* YOUR TASKS *
1) Answer these questions using the financial-report excerpt:
(a) Which measure is total "Segment income" equivalent to?
(b) Which obligations must be funded out of "Free cash flow"?
(c) What type of document is the excerpt's source identified as?
2) From the collection entries, return verbatim every line from the one holding "coordinates (772, 854)." to the one holding "The image size is (800, 1000).", inclusive.

* EXTRACT *
^^^^
We also use total "Segment income":

as a measure of operating performance to assist us in comparing our operating performance on a consistent basis because it removes the impact of items not directly resulting from our core operations;

for planning purposes, including the preparation of our internal annual operating budgets and financial projections;

to evaluate the performance and effectiveness of our operational strategies; and

as a basis to calculate incentive compensation payments for our key employees.

Total "Segment income" is equivalent to our Adjusted EBITDA, which we refer to in our earnings announcements and other external presentations to analysts and investors.


"Free cash flow" consists of: (a) "net cash provided by (used in) operating activities," (b) plus "net cash provided by (used in) investing activities" (c) plus cash used in the "Acquisition of assets under a capital lease", and (d) less "proceeds from sales of assets and business, net of transaction fees, cash income taxes and hedging". Management believes "Free cash flow" is relevant to investors as it provides a measure of the cash generated internally that is available for debt service and other value creation opportunities. Management also uses free cash flow to measure the profitability and financial performance of our business. However, "Free cash flow" does not necessarily represent cash available for discretionary activities, as certain debt service obligations must be funded out of "Free cash flow." Our method of calculating "Free cash flow" may not be consistent with that of other companies.




56



SPECIAL NOTE REGARDING FORWARD-LOOKING STATEMENTS AND MARKET DATA

This document contains forward-looking statements that are based on current expectations, estimates, forecasts and projections about the industry in which we operate, and beliefs and assumptions made by our management. Such statements include, in particular, statements about our plans, strategies and prospects. Words such as "expect," "anticipate," "intend," "plan," "believe," "seek," "estimate" and variations of such words and similar expressions are intended to identify such forward-looking statements. Examples of forward-looking statements in this Quarterly Report on Form 10-Q include, but are not limited to, our expectations with respect to the impact of metal price movements on our financial performance, the effectiveness of our hedging programs and controls, and our future borrowing availability. These statements are based on beliefs and assumptions of Novelis' management, which in turn are based on currently available information. These statements are not guarantees of future performance and involve assumptions and risks and uncertainties that are difficult to predict. Therefore, actual outcomes and results may differ materially from what is expressed, implied or forecasted in such forward-looking statements. We do not intend, and we disclaim any obligation, to update any forward-looking statements, whether as a result of new information, future events or otherwise.
^^^^
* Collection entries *
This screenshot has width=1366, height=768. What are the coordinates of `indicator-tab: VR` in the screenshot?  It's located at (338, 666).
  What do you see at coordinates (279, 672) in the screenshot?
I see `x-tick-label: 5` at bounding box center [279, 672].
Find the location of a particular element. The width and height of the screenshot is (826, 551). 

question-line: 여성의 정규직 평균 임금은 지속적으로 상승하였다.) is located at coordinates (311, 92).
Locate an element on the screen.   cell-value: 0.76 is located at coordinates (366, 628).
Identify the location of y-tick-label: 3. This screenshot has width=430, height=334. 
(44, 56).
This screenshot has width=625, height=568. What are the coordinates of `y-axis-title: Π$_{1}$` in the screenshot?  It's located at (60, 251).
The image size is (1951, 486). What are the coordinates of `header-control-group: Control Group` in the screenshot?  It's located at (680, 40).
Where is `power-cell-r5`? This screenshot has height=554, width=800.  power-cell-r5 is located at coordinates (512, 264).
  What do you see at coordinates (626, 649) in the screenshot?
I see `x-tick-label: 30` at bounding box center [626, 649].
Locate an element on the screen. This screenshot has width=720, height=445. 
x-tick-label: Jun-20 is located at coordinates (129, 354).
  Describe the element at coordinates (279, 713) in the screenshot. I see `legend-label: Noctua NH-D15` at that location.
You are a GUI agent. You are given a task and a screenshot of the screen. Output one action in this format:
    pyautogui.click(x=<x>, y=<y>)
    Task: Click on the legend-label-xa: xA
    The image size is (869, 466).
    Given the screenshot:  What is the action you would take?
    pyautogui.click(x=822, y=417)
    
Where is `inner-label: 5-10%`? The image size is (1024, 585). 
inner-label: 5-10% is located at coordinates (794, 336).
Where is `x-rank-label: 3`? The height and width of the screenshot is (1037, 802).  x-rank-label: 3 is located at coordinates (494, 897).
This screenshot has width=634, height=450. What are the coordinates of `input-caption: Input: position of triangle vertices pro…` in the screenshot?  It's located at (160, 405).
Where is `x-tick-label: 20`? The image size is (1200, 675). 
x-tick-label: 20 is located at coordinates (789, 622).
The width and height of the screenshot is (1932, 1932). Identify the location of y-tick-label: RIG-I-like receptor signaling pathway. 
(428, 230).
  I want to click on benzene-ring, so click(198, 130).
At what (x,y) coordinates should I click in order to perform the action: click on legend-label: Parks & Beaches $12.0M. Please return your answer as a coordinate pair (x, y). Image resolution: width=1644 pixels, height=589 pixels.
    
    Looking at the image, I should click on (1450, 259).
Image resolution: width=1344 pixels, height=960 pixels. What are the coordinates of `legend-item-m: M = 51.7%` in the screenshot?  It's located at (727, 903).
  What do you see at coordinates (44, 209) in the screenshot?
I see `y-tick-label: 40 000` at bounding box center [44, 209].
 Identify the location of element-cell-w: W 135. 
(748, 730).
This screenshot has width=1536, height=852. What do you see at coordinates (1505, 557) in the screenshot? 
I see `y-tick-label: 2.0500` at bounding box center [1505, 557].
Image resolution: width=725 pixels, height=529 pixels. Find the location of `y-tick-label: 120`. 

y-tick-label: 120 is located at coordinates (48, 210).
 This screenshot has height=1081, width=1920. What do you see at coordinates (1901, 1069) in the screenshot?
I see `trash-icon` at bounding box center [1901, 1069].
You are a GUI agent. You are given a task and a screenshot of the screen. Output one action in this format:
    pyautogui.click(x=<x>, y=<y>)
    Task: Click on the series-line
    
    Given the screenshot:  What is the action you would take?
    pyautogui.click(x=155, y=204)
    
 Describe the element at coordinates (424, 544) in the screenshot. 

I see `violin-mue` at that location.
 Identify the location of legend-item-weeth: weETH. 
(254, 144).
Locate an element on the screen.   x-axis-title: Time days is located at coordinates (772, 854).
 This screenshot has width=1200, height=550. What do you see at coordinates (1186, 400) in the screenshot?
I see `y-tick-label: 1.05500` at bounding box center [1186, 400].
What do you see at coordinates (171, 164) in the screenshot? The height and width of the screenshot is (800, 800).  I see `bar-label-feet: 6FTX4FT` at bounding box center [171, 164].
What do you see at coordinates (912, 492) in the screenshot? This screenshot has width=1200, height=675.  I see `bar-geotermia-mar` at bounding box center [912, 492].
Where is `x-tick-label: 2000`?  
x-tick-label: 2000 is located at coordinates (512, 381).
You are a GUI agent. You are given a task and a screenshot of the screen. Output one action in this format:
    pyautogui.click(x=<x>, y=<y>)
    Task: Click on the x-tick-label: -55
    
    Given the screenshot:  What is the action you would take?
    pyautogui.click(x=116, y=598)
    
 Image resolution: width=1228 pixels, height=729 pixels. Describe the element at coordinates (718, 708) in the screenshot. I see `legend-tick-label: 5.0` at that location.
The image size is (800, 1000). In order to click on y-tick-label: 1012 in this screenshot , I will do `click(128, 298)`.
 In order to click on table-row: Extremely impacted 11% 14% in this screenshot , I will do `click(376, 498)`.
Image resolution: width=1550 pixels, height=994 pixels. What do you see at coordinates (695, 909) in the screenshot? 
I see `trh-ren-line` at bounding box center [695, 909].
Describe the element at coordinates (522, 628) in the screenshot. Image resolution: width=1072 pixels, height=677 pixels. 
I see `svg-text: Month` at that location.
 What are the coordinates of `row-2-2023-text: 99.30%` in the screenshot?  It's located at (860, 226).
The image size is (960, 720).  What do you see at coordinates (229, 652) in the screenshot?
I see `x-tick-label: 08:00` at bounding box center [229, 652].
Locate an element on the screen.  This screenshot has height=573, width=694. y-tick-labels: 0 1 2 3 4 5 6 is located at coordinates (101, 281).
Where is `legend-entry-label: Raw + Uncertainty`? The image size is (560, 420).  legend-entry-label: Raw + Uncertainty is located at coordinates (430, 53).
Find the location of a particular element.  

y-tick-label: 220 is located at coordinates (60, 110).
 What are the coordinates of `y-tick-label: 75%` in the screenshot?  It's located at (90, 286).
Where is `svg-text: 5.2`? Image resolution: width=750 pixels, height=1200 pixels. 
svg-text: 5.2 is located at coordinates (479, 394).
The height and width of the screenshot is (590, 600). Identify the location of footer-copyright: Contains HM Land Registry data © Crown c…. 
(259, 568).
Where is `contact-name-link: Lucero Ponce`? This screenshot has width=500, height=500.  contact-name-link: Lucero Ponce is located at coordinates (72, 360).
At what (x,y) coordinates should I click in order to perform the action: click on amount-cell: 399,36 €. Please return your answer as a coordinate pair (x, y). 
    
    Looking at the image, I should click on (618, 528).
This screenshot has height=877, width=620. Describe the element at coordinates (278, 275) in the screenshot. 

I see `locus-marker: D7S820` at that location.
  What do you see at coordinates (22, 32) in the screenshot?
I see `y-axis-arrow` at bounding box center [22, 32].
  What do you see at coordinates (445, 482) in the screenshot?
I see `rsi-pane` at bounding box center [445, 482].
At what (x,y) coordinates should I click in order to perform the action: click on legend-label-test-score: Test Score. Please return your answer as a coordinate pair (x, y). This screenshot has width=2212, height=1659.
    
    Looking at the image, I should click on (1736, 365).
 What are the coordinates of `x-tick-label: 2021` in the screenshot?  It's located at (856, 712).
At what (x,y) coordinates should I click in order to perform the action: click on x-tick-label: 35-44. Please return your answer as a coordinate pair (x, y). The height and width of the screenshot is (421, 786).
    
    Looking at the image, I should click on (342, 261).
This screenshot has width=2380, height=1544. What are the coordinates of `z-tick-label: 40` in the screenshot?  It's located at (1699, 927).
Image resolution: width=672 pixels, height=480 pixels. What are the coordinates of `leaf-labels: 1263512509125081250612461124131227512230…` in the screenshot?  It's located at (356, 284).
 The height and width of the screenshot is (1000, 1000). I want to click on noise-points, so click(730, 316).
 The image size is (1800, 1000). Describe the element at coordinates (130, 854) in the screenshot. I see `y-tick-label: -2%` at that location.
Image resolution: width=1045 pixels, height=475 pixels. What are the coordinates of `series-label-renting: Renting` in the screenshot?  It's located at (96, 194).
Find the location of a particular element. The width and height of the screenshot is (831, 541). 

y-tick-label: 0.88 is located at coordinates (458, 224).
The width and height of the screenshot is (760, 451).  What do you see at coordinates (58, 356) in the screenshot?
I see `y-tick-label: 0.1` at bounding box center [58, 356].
^^^^
* WRITTEN RESPONSES *
1)
(a) Adjusted EBITDA.
(b) Certain debt service obligations.
(c) A Quarterly Report on Form 10-Q.

2)
Locate an element on the screen.   x-axis-title: Time days is located at coordinates (772, 854).
 This screenshot has width=1200, height=550. What do you see at coordinates (1186, 400) in the screenshot?
I see `y-tick-label: 1.05500` at bounding box center [1186, 400].
What do you see at coordinates (171, 164) in the screenshot? The height and width of the screenshot is (800, 800).  I see `bar-label-feet: 6FTX4FT` at bounding box center [171, 164].
What do you see at coordinates (912, 492) in the screenshot? This screenshot has width=1200, height=675.  I see `bar-geotermia-mar` at bounding box center [912, 492].
Where is `x-tick-label: 2000`?  
x-tick-label: 2000 is located at coordinates (512, 381).
You are a GUI agent. You are given a task and a screenshot of the screen. Output one action in this format:
    pyautogui.click(x=<x>, y=<y>)
    Task: Click on the x-tick-label: -55
    
    Given the screenshot:  What is the action you would take?
    pyautogui.click(x=116, y=598)
    
 Image resolution: width=1228 pixels, height=729 pixels. Describe the element at coordinates (718, 708) in the screenshot. I see `legend-tick-label: 5.0` at that location.
The image size is (800, 1000). In order to click on y-tick-label: 1012 in this screenshot , I will do `click(128, 298)`.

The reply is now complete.